◆ **PASSAGE FOR REVIEW**
-------------------------
I should have suspected it first, since Murphy's law dictates that the most difficult to access (and cross-reference) component is the most likely to fail.
 

#12

Joined Nov 30, 2010
18,224
Don't worry about the 390 and Q845 right now. They are an overcurrent protection circuit. You could take them out and the circuit would still work.

When you do that 10k jumper to ground, the voltage at the junction of the 82k, collectorQ850 ans baseQ845 should drop like a rock to about 16 volts. It didn't. Where's the excess current coming from? The 82k resistor (not likely) or Q840 leaking backwards from collector to base. Likely.

and don't worry about a cross reference. Power supplies are not that picky about things like high frequency response and inter-electrode capacitance. Any generic Darlington with the right voltage rating and enough case to get rid of the heat will work.

Pull Q840 out and read its pedigree (part number).
 

Thread Starter

dareposte

Joined May 20, 2012
16
I agree with your analysis, thanks for the tip on the diagnostic with the 10k resistor, it really showed what was going on.

Q840 is a General Electric D40K2 NPN in a TO-202 case heat-sinked to the oscope frame. From what I've found I should be able to replace it with a modern MJE802 type Darlington for about $0.50.

To get this fella out requires removal of about 8 screws, 12 hard-soldered wires, and two rail frames on the scope. The MJE802 will take a couple days to get here, but it might sit around waiting for a disassembly!
-------------------------
◆ **GIVEN ENTRIES**
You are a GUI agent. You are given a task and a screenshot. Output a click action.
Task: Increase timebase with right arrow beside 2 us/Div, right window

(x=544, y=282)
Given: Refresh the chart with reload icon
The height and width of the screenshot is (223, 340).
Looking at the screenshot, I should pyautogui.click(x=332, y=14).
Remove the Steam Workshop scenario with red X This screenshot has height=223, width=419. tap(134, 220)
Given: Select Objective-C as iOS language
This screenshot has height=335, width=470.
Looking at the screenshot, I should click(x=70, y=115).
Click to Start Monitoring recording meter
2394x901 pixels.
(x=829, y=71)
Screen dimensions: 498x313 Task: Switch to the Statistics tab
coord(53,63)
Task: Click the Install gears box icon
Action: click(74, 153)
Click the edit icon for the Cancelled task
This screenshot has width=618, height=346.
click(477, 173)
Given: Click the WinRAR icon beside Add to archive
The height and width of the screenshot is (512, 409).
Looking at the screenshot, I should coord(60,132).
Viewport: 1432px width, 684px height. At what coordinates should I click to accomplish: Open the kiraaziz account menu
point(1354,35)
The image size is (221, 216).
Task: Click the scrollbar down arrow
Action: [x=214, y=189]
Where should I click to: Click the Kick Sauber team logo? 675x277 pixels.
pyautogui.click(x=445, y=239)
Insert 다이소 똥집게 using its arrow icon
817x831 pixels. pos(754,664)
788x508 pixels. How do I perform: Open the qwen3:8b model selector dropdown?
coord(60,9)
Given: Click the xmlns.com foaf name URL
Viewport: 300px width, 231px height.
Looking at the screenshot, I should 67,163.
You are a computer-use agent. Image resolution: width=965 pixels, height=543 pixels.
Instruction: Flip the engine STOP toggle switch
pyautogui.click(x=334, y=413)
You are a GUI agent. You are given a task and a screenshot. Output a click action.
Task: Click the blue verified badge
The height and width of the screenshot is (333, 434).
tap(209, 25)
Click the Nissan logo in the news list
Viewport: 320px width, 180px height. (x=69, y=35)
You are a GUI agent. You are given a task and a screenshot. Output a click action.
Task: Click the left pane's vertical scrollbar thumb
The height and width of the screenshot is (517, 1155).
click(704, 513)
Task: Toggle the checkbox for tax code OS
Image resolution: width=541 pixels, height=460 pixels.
-------------------------
◆ **TO DO**
[1] In the oscilloscope repair discussion, can you copy the passage that begins at the words "Pull Q840 out" and stops after the words "was going on."?
[2] Can you shorten the paragraph of the oscilloscope repair discussion that opens with "When you do that 10k jumper to ground" and keep its main facts?
[3] Would you go on with the oscilloscope repair discussion, starting after its final sentence?

◆ **ANSWER SET**
[1]
Pull Q840 out and read its pedigree (part number).
 

Thread Starter

dareposte

Joined May 20, 2012
16
I agree with your analysis, thanks for the tip on the diagnostic with the 10k resistor, it really showed what was going on.

[2] With a 10k jumper to ground, the voltage where the 82k resistor, Q850's collector and Q845's base meet should fall sharply to about 16 volts, but it did not. The excess current comes either from the 82k resistor, which is unlikely, or from Q840 leaking backwards from collector to base, which is likely.

[3]
In your experience is this a common mode for darlingtons to fail? I checked resistances across it (in circuit only) and it wasn't a short circuit at all, but due to being in circuit with that 150-ohm power resistor I couldn't get an accurate test for BE / BC drops.
 

#12

Joined Nov 30, 2010
18,224
Personally, I've never met a failed Darlington. I couldn't guess what is common for their failure mode.

Do not disassemble until the parts arrive. You will forget little details in just a day or two. And make a drawing of every wire you disconnect! Line up some shot glasses (or similar) for the different types of screws. Be careful about wrecking the insulator between the transistor and the metal of the heat sink. Have some heat sink compound ready to grease the new transistor. Hold the legs with skinny pliers next to the body of the new transistor then bend the rest of the lead (if needed).

ps, the 150 ohm resistor isn't connected to the base, only the collector.